阅读材料

┌──

口腔鳞状细胞癌侵犯颌骨与破骨细胞及相关细胞因子的关系

目的:研究在口腔鳞状细胞癌侵犯颌骨的病例中,破骨细胞及与破骨细胞相关的两个重要[细胞因子细胞核因子κB受体活化因子配体(receptor activator of nuclear factor-κB ligand,RANKL)和骨保护素(osteoprotegerin,OPG)]的表达情况.方法:选用12例口腔鳞状细胞癌侵犯颌骨病例的手术标本,将新鲜软组织标本制作成冰冻切片,含骨组织标本经固定脱钙后制成石蜡切片.分别对两种切片进行抗酒石酸酸性磷酸酶(TRAP)染色,以及针对RANKL和OPG两种细胞因子的免疫组织化学染色.结果:TRAP阳性的多核细胞出现在肿瘤与颌骨的交界面附近.其下方的骨组织成锯齿样,TRAP阳性细胞位于骨表面的陷窝内.RANKL免疫组化染色阳性的部位主要有血管内皮和上皮基底膜,在与骨面相近的肿瘤组织中也可见位于血管周围的染色阳性细胞,而在靠近骨面的鳞状细胞癌周围的组织内未见OPG特异性染色阳性.结论:在口腔鳞状细胞癌引起颌骨侵犯的病例中,破骨细胞是受到鳞状细胞癌的影响而分化和活化,并最终引起骨组织的吸收破坏.肿瘤细胞是跟随在破骨细胞后面侵入骨组织,并不直接引起骨的变化.骨侵犯性鳞状细胞癌的细胞及周围的血管可以释放出较多的RANKL类细胞因子,促进破骨细胞的分化和活化,最终导致了破骨活动的发生和发展.

└──

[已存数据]
┌──

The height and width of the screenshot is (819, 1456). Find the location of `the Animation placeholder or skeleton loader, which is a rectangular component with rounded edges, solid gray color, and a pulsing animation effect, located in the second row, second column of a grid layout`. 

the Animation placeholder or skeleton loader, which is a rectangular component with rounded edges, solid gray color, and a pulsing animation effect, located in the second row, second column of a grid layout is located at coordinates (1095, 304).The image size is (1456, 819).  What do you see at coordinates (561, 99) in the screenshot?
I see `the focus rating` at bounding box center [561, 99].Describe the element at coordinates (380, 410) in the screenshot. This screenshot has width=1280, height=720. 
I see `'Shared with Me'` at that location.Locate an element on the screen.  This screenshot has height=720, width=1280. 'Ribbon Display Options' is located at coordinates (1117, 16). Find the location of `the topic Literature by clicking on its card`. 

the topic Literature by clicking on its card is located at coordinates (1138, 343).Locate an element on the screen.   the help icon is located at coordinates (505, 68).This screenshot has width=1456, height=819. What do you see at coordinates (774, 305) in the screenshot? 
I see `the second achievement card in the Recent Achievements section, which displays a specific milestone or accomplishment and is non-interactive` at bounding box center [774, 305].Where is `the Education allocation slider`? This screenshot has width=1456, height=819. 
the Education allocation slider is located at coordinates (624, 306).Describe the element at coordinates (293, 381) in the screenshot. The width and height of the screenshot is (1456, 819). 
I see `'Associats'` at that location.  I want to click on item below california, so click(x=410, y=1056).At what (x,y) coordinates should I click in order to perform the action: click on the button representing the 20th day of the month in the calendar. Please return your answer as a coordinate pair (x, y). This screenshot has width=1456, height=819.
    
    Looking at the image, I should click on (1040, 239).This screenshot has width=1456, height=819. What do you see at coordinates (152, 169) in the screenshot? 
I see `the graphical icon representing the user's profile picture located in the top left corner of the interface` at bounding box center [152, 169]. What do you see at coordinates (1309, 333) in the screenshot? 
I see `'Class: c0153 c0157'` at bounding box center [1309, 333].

└──

任务 1
在关于口腔鳞状细胞癌侵犯颌骨的摘要中,研究选用了多少例手术标本?
任务 2
根据关于口腔鳞状细胞癌侵犯颌骨的摘要,判断下列说法是否与原文相符,并引用原文中起决定作用的字句:(a)含骨组织标本经固定脱钙后制成冰冻切片;(b)TRAP阳性细胞位于骨表面的陷窝内;(c)在靠近骨面的鳞状细胞癌周围组织内可见OPG特异性染色阳性。
任务 3
请从关于口腔鳞状细胞癌侵犯颌骨的摘要最后一句之后接着续写。
这些数据与本题无关。

参考答案 1
12例口腔鳞状细胞癌侵犯颌骨病例的手术标本。

参考答案 2
(a)否。"含骨组织标本经固定脱钙后制成石蜡切片"
(b)是。"TRAP阳性细胞位于骨表面的陷窝内"
(c)否。"而在靠近骨面的鳞状细胞癌周围的组织内未见OPG特异性染色阳性"

参考答案 3
Osteoclastic bone destruction and its regulating factors in oral squamous cell carcinoma

Objective: To investigate the osteoclastic activity in oral squamous cell carcinoma (OSCC) invading the jaws and to observe the expression of RANKL and OPG, the two bone resorption related cytokines, in these cases. Methods: Twelve cases of OSCC invading the mandiblewere studied. After pathological diagnosis, operations were done to remove part of the mandible depending upon the X-ray findings. Fresh soft tissue specimens were frozen-sectioned and other specimens with the bone tissue were fixed and decalcified to make paraffin sections. Tartrate-resistant acid phosphatase(TRAP) staining and immunohistochemical staining were then applied to observe the location of osteoclasts and the expression of RANKL and OPG. Results: TRAP positive multinuclear cells were detected near the interface between the bone and tumor. RANKL positive cells were commonly seen on the endothelium of blood vessel and basement membrane of the epithelium. But OPG reactivities were not seen in these sections. Conclusion: The bone destruction caused by OSCC is mediated by osteoclasts but not by cancer cell itself. It appears that the differentiation and activation of osteclasts were induced by OSCC through cytokines like RANKL.